As president, Carter was downright depressing. His famous “malaise” speech warned us that America’s best days were behind us and suggested that we are a country in irreversible decline. Too many Tea Party speeches sound the same note, even as they invoke Ronald Reagan’s name. They are wrong to do so, in my view, because Reagan never lost his optimism and his hope for the future. He was elected because he was good at slogans, but he succeeded as president because he focused on solutions.

Here, Bennett omits that Carter campaigned on the hopey-changey notion of having a government as good as its people, and was left with “malaise” as the residue of his own declinist policies. He also glosses over the fact that Reagan was not above reminding us that liberal policies left the country in need of his bold plans. But maybe most important in this context, Bennett leaves out that while Reagan succeeded on the popular planks of tax cuts and military spending, those compromises Bennett loves meant Reagan was far less successful at shrinking government — and ends up taking the blame, to some degree unfairly, for the resulting deficits.

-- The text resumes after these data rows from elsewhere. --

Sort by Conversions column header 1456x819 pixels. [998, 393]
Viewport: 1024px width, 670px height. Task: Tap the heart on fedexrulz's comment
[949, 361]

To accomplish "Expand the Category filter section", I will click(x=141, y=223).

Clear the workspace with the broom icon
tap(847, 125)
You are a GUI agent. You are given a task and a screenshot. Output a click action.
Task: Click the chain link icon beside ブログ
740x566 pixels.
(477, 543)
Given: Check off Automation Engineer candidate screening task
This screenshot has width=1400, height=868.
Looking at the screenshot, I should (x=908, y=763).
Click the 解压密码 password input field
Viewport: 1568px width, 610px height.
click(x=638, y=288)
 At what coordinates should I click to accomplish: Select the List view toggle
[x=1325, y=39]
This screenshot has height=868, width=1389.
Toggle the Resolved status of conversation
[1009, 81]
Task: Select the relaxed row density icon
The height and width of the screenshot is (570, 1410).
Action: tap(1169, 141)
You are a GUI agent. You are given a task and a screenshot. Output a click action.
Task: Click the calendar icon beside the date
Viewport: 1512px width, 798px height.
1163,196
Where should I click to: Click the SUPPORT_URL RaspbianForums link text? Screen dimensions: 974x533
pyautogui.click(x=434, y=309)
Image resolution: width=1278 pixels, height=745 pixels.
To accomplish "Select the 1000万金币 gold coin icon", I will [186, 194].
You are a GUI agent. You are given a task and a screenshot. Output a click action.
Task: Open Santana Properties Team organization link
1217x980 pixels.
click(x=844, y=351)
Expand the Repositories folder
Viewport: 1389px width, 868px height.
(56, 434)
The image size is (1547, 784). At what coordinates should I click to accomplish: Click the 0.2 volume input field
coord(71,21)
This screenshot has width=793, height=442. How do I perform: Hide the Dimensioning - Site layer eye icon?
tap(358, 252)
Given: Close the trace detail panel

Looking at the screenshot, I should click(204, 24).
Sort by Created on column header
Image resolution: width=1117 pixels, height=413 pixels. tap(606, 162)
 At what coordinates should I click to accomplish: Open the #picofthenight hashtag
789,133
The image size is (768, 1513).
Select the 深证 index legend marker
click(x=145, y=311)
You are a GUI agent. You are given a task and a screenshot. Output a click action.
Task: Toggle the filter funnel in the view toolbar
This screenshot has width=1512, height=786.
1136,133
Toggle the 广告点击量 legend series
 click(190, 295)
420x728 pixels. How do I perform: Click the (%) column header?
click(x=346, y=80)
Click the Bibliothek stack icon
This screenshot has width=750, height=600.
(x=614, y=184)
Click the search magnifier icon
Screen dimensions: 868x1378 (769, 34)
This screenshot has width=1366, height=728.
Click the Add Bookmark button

It is the unsustainable deficits accruing and planned under the Obama adminsitration — and the government leviathan they are intended to support — that are at the heart of the Tea Party movement. Bennett is at perhaps his most delusional in painting Tea Partiers as believing that America is in irreversible decline. If that was true, Tea Partiers would be packing their rations and heading off to their wilderness cabins. They would not be talking about repealing ObamaCare. They would not be getting involved in politcs and toppling people like Bennett.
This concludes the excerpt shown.